==== DATA SUPPLIED
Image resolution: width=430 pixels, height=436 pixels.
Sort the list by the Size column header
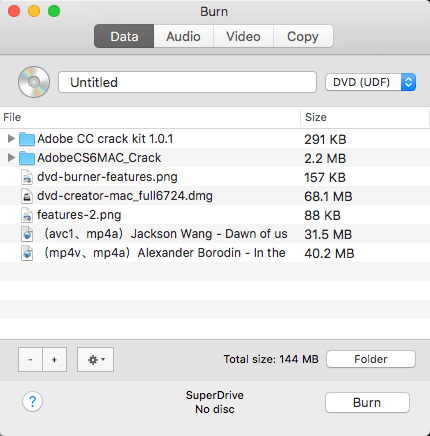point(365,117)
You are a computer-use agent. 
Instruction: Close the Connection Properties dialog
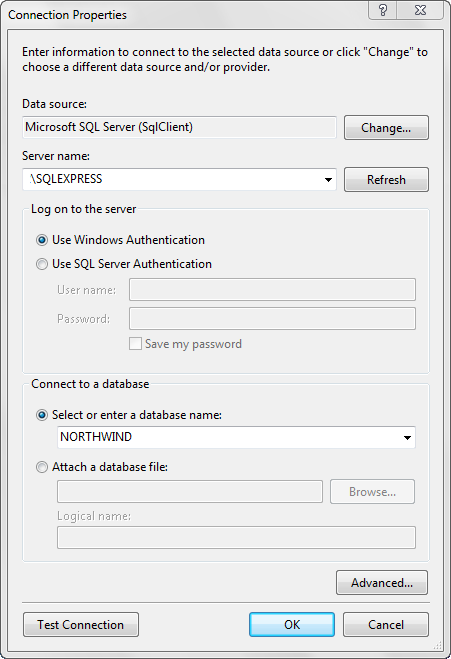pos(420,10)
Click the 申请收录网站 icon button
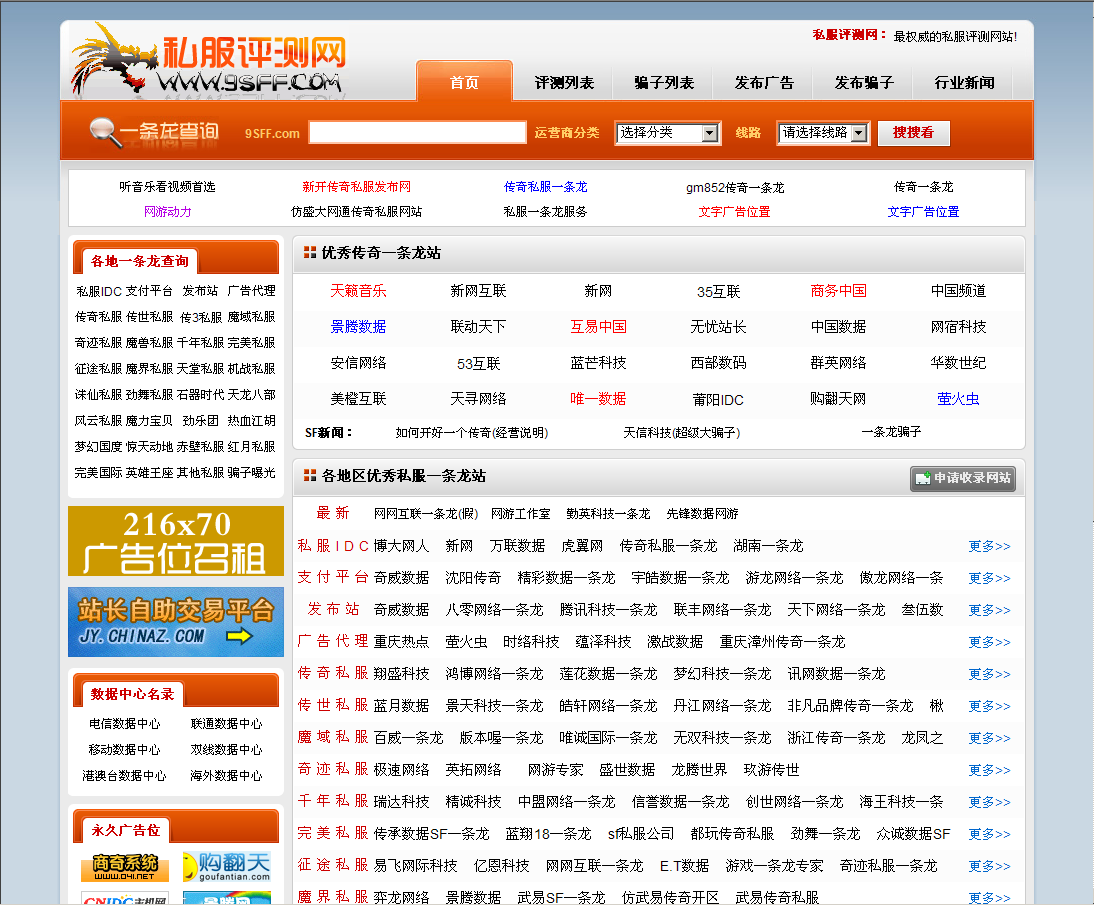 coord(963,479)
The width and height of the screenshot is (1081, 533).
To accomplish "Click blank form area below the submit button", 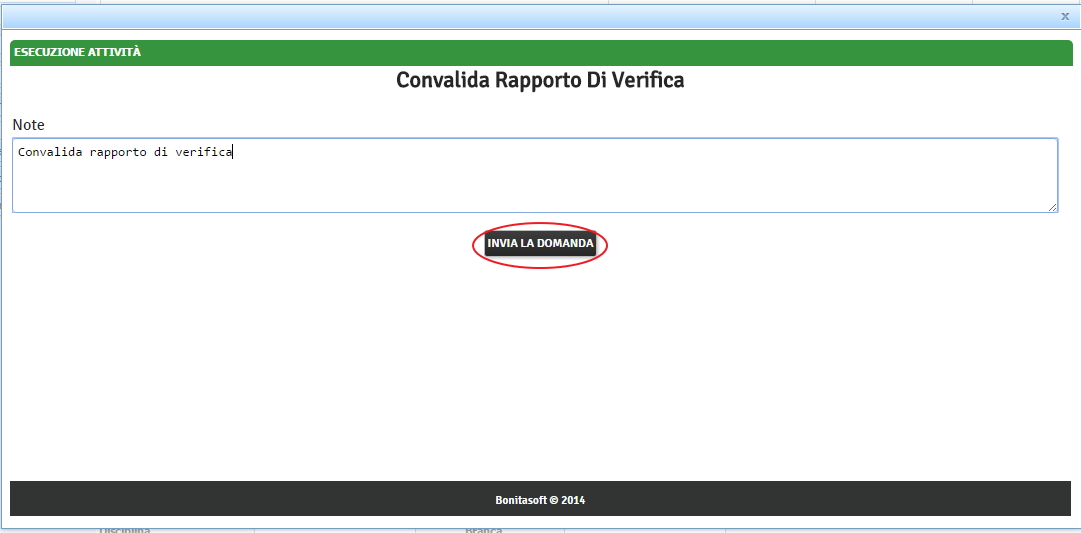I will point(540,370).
========
Write down how many lines in the data contain "width". Add nothing else.

# ANSWER TO THIS TASK
2